Gelişim, bazılarımız için özel ilgi alanı. Bazılarımız için dönemsel bir zorunluluk. Kimimiz için çok anlam ifade etmeyen bir kavram da olabilir. Aslında, eğer yerinde saymaya ilişkin çok becerikli bir direnişimiz yoksa, herhangi bir çabamız olmadığında dahi, zaman ve dış etkenlerin değişimi sebebiyle zaten gelişim içinde oluyoruz. Eğer siz de “kendiliğinden” olan bu tarzdan çok, bilinçli çaba ve özel bir ilgiyle herhangi bir konuda kendinizi geliştirmek peşindeyseniz, bahsedeceklerim ilginizi çekebilir.
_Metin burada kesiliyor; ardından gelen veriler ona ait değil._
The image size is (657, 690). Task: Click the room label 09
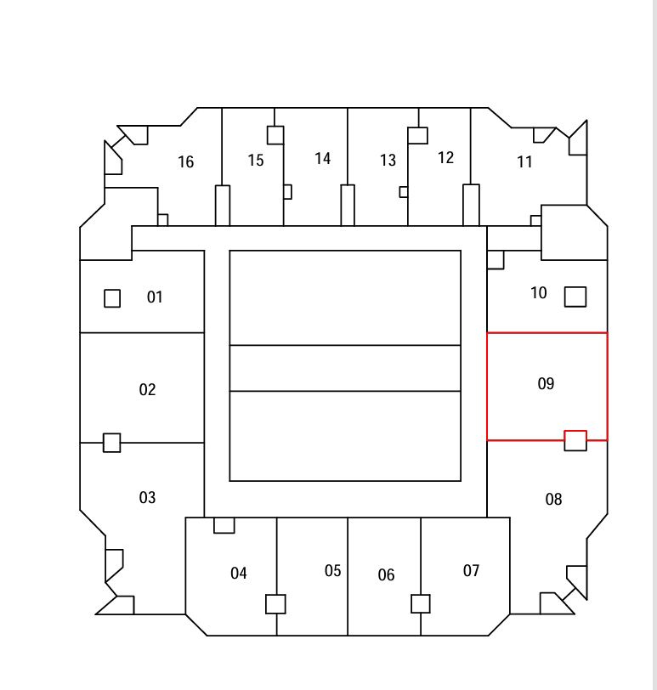(x=546, y=384)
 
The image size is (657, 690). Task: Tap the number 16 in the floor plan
(x=185, y=162)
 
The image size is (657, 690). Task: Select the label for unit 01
(x=155, y=297)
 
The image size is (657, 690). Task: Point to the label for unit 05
(x=332, y=571)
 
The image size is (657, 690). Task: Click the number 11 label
(x=524, y=162)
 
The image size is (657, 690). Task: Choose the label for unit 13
(x=388, y=160)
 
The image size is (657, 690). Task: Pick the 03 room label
(x=147, y=498)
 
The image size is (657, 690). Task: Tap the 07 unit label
(x=471, y=571)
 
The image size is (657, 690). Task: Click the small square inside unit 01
(x=112, y=298)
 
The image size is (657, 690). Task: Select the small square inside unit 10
(x=575, y=297)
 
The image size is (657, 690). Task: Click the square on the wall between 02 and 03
(x=112, y=443)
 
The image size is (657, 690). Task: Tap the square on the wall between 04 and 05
(x=275, y=603)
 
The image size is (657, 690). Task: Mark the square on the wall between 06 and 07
(x=421, y=603)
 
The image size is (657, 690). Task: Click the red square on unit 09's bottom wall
(x=575, y=440)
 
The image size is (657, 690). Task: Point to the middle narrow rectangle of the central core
(x=345, y=368)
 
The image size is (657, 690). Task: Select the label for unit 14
(x=323, y=158)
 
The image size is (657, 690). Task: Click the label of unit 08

Yöntem olarak da kendi kendinize çalışıyor olabilirsiniz, örneğin konuyla ilgili videolar izlemek, yazılar takip etmek ya da bir kitap okumak gibi. Koçluk ya da mentorluk alarak çalışıyor olabilirsiniz. Bu durumda sizinle birebir ilgilenen bir uzmanın desteğini kullanırsınız. Başka katılımcılarla birlikte interaktif bir eğitim alıyor, atölye çalışmasına katılıyor da olabilirsiniz.
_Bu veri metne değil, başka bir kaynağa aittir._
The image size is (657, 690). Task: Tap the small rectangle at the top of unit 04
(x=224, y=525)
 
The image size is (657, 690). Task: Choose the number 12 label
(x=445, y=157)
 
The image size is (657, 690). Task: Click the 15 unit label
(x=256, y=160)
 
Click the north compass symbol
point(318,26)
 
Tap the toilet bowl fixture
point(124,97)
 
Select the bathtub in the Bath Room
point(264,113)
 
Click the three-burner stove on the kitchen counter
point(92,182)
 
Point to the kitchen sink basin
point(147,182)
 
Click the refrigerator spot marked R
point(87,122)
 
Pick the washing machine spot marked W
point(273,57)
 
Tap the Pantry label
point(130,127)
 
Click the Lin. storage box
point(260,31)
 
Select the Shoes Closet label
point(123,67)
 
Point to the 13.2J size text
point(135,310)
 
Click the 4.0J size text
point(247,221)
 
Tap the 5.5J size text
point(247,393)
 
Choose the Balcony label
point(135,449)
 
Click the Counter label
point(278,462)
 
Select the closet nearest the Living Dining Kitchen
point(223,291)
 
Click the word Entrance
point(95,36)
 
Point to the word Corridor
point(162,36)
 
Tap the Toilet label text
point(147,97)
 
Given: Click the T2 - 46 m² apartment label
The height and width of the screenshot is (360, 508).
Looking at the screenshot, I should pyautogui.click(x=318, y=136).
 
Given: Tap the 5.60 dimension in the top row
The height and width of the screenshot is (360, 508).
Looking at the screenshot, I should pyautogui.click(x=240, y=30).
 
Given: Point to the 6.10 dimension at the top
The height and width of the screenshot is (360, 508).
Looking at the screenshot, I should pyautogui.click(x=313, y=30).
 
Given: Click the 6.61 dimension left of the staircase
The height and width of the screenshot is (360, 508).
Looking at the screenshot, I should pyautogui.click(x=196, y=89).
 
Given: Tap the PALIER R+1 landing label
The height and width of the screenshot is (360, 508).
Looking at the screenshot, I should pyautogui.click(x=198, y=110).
Amacınız ister araç kullanmak, yazılım dili ya da muhasebe gibi “teknik” bir konuda, ister zaman yönetimi, iletişim becerileri ya da öz motivasyon gibi davranışsal bir konuda gelişim olsun, aşağıdaki unsurlara dikkat ederek bu gelişimi verimli kılmak mümkün.

Uygulama

“Bilmek yetmez, uygulamak lazım. İstemek yetmez, yapmak lazım.” diyen Goethe’ye itiraz geleceğini sanmıyorum. Uygulamanın gelişimin en önemli parçası olduğunu söylemek için bu kadar ünlü bir isim olmaya da gerek yok, tabi. Ancak bazı olgular o kadar çok herkesçe kabul görüyor ki, var oldukları düşünülerek eksiklikleri gözden kaçabilir. Geliştirmek istediğiniz beceri hakkında bir eğitim alıyorsanız, uygulama içermeyen bir eğitimi tercih etmemek gerekir. (Eğitim, tanım itibariyle uygulamasız olamasa da, adında “eğitim” geçen bazı örneklerde eksik olabiliyor.)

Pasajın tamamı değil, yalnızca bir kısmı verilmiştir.